When Separation Makes Sense
The author's team found value in separation when:
- Knowledge is shared across multiple skills - A data pipeline knowledge file is read by four different generic skills (running jobs, querying databases, querying ES, accessing S3)
- Knowledge needs to be accessed without invoking skills - Evaluation suite results interpretation requires context separate from the procedural skill that runs the tests
How To Apply This Today
1. Convert Your Knowledge Files to Skills
Take any .claude/knowledge/*.md file and wrap it in a skill:
# Create a knowledge skill
mkdir -p .claude/skills/library-reference
cat > .claude/skills/library-reference/SKILL.md << 'EOF'
# billing-library-reference
## Description
Reference for our internal billing library with accumulated gotchas
## Gotchas
- Proration rounds to nearest cent, not floor
- Test mode webhooks don't fire for subscription updates
- Idempotency keys expire after 24 hours
- Refund IDs must be prefixed with "ref_"

## Usage
Use this skill when working with billing operations
EOF
2. Implement Hub-and-Spoke for Complex Domains
For debugging knowledge:
# Hub file
cat > .claude/skills/debug-queues/SKILL.md << 'EOF'
# debug-queues
## Routing Table
- Jobs stuck for >1 hour → see stuck-jobs.md
- Dead letter queue growing → see dead-letters.md
- Retry storms detected → see retry-storms.md
EOF
# Spoke files in same directory
echo "# Stuck Jobs Troubleshooting..." > .claude/skills/debug-queues/stuck-jobs.md
3. Start a Gotchas Section in Every Skill
Even your automation skills should have a gotchas section:
## Gotchas
- [2024-05-15] The deploy script fails if AWS session token expired
- [2024-05-22] Test database must be seeded before running integration tests
- [2024-06-01] Cache invalidation takes 5 minutes, not immediate

The Evolution of Claude Code Abstractions
Skills didn't exist a year ago.

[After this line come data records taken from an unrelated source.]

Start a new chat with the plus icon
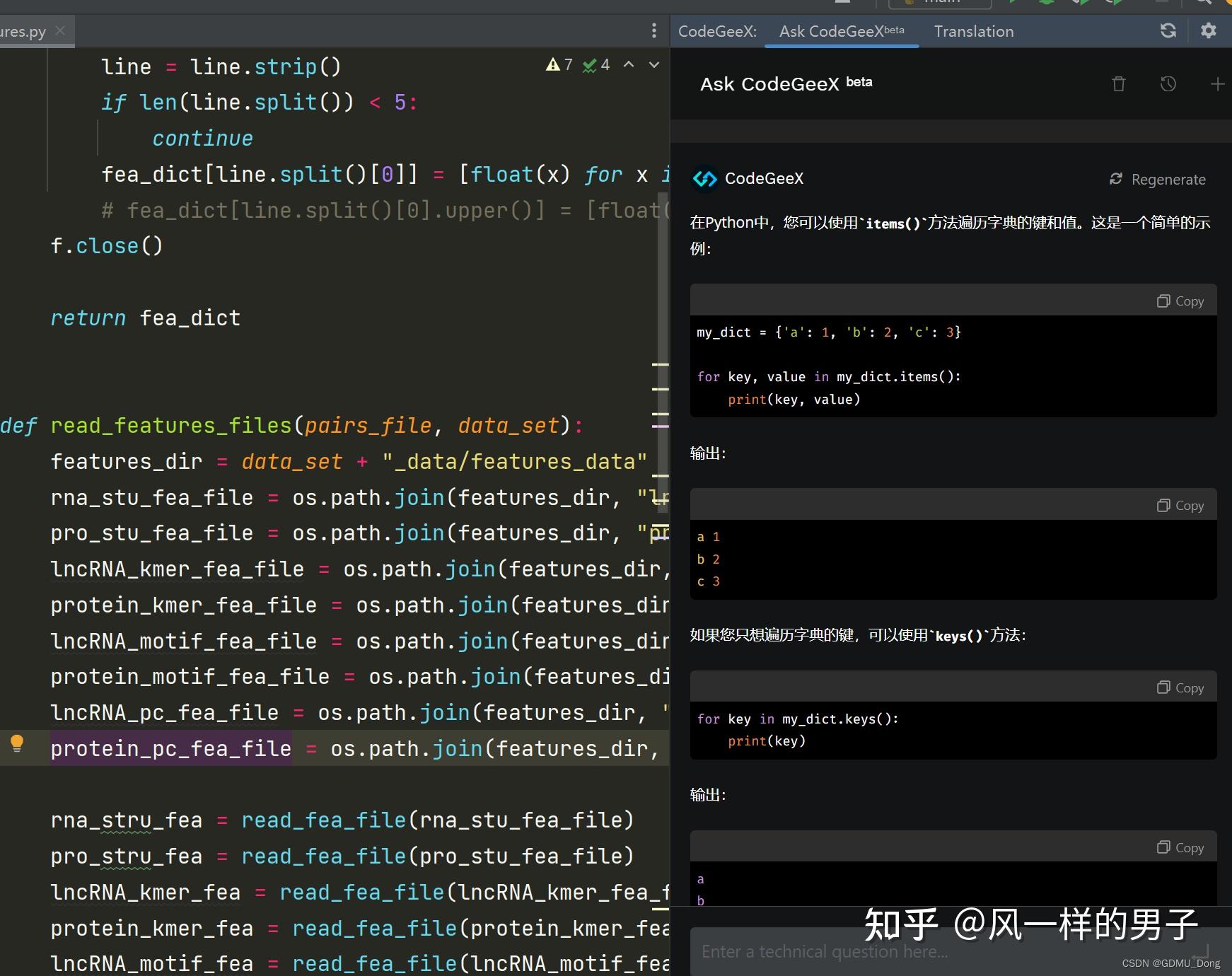The width and height of the screenshot is (1232, 976). [1218, 83]
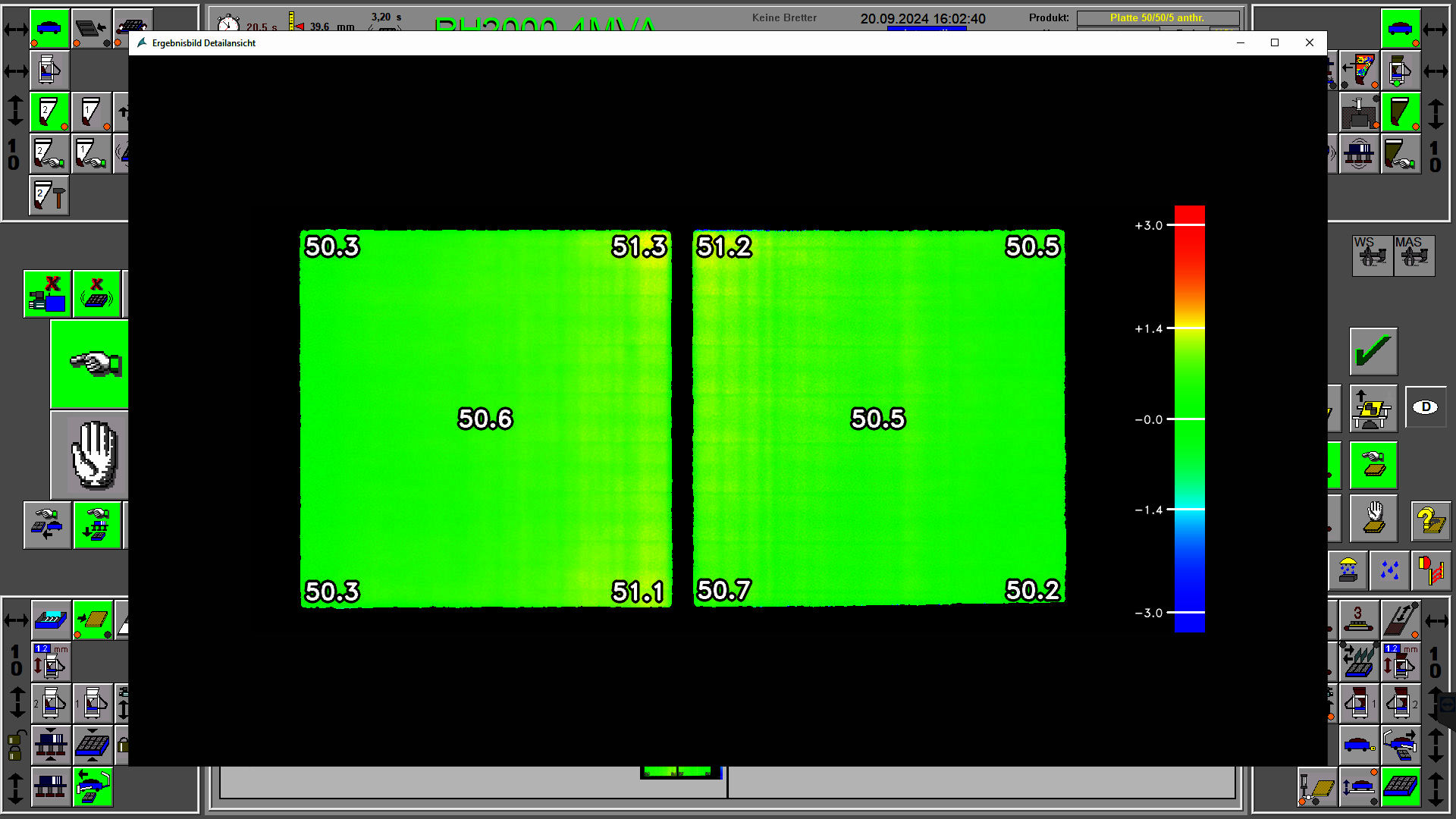Click the top-left hopper 1 button

(91, 112)
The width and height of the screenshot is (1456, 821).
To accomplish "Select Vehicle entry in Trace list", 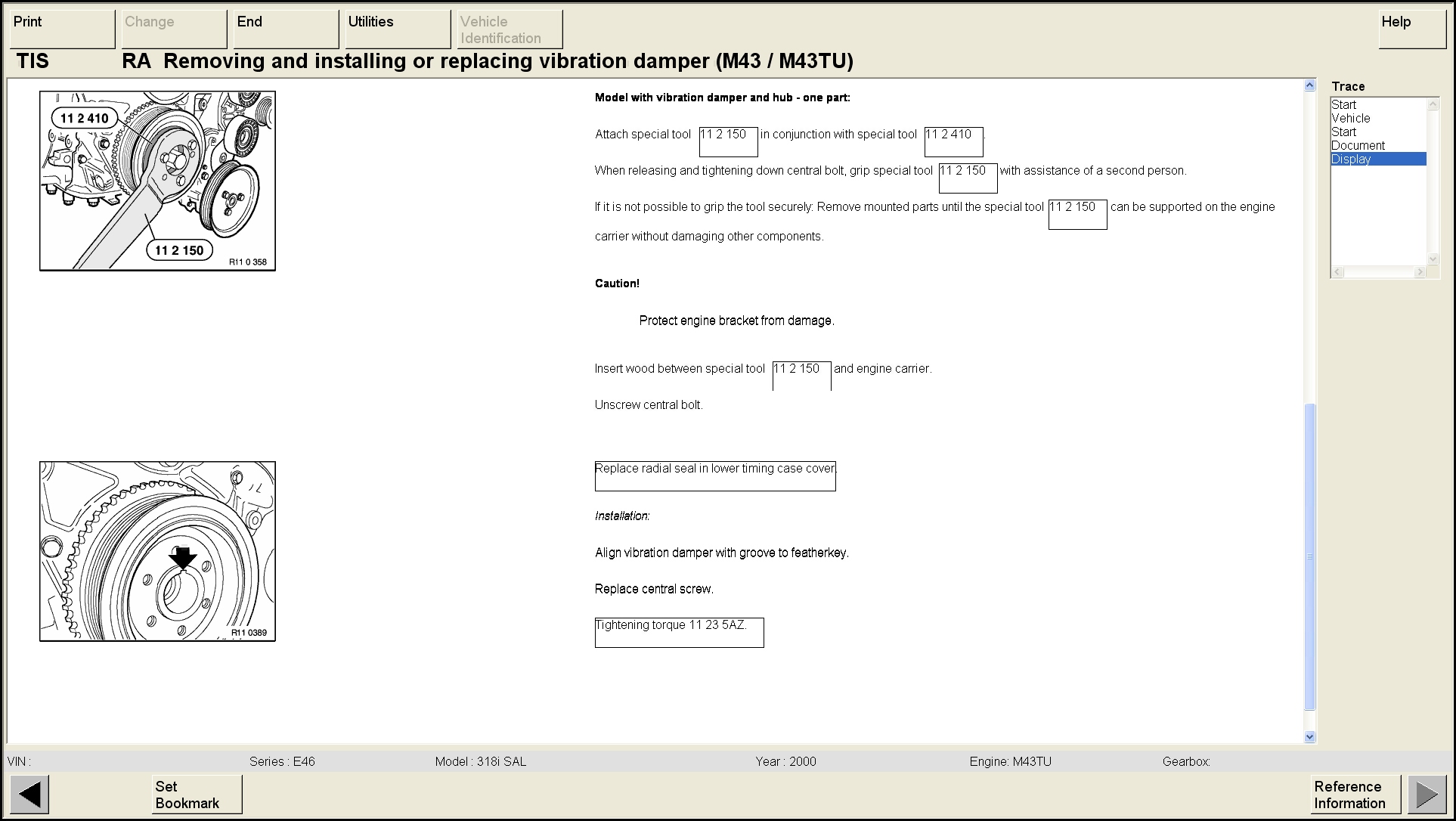I will point(1350,118).
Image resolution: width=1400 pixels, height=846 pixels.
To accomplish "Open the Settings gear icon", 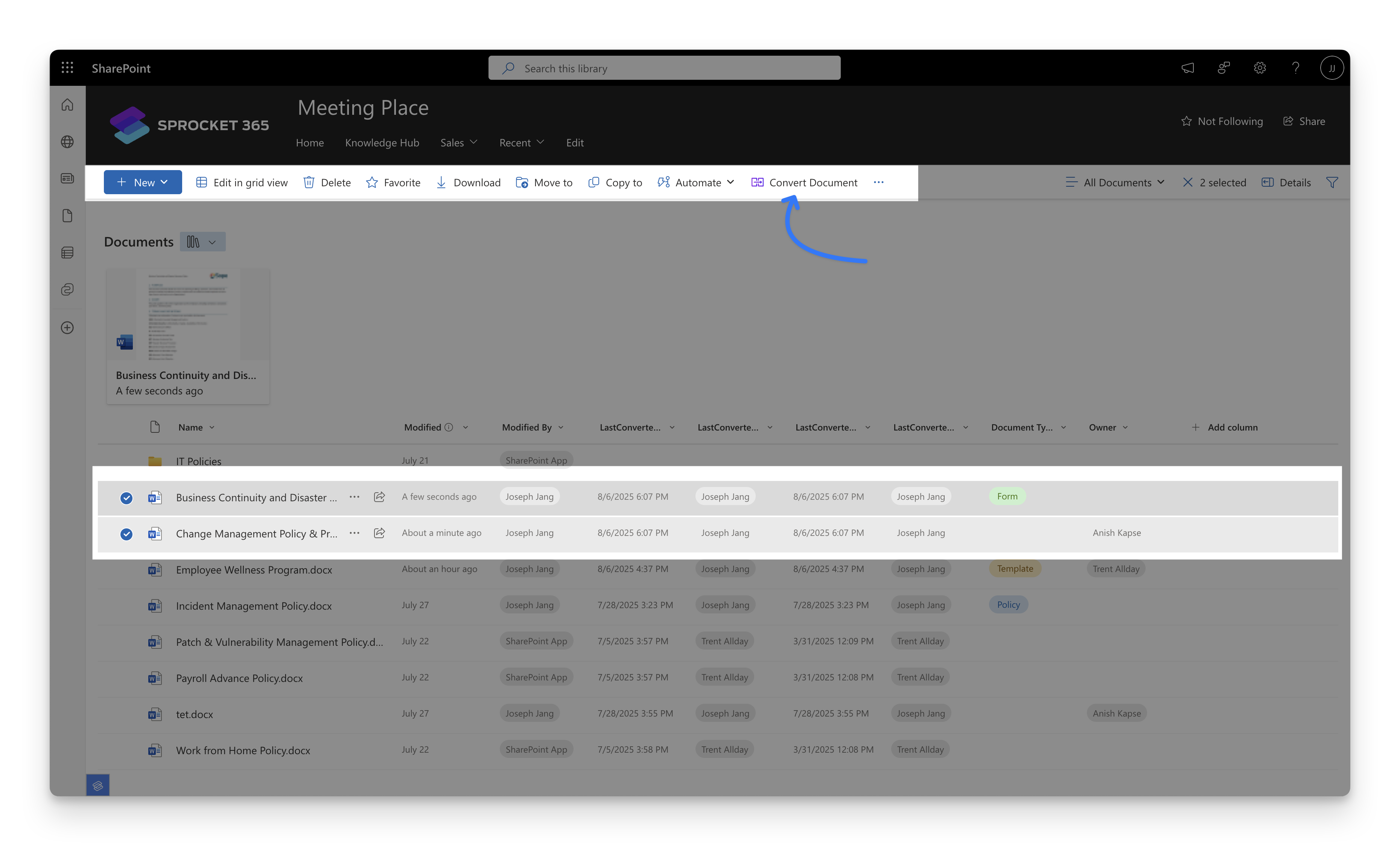I will (x=1260, y=68).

Claude Code launched with commands, then skills arrived, the two overlapped for months, and eventually commands folded into skills. The core abstraction for extending Claude Code changed twice in twelve months.
This rapid evolution suggests: build for adaptability. Whether you choose skills-as-knowledge or separate knowledge files, ensure your knowledge can survive the next abstraction shift.
gentic.news Analysis
This insight from Anthropic's internal team follows their ongoing refinement of Claude Code's extension system, which began with simple commands and evolved into the more sophisticated skills architecture we have today. The revelation that skills serve dual purposes—both automation and knowledge storage—aligns with our previous coverage of how teams are pushing CLAUDE.md beyond its original design constraints.
The hub-and-spoke pattern mentioned here directly connects to our article "How to Structure Complex Repositories for Claude Code" where we recommended similar progressive disclosure techniques. What's new is Anthropic's explicit endorsement of using skills as living knowledge bases with gotcha sections that accumulate institutional wisdom over time.
This development also reflects a broader trend in AI-assisted development tools: the convergence of documentation and automation. Where teams previously maintained separate runbooks, API docs, and scripts, Claude Code's skills abstraction allows these to exist as a single, executable knowledge unit. As the ecosystem matures, we're seeing teams standardize on fewer, more powerful primitives rather than proliferating specialized tools.
The author's note about abstraction shifts is particularly relevant given Claude Code's rapid evolution. Teams building on this platform should design their knowledge systems to be portable between abstraction layers, whether that means keeping knowledge in markdown files that can be wrapped in different containers or using skills in ways that separate content from presentation.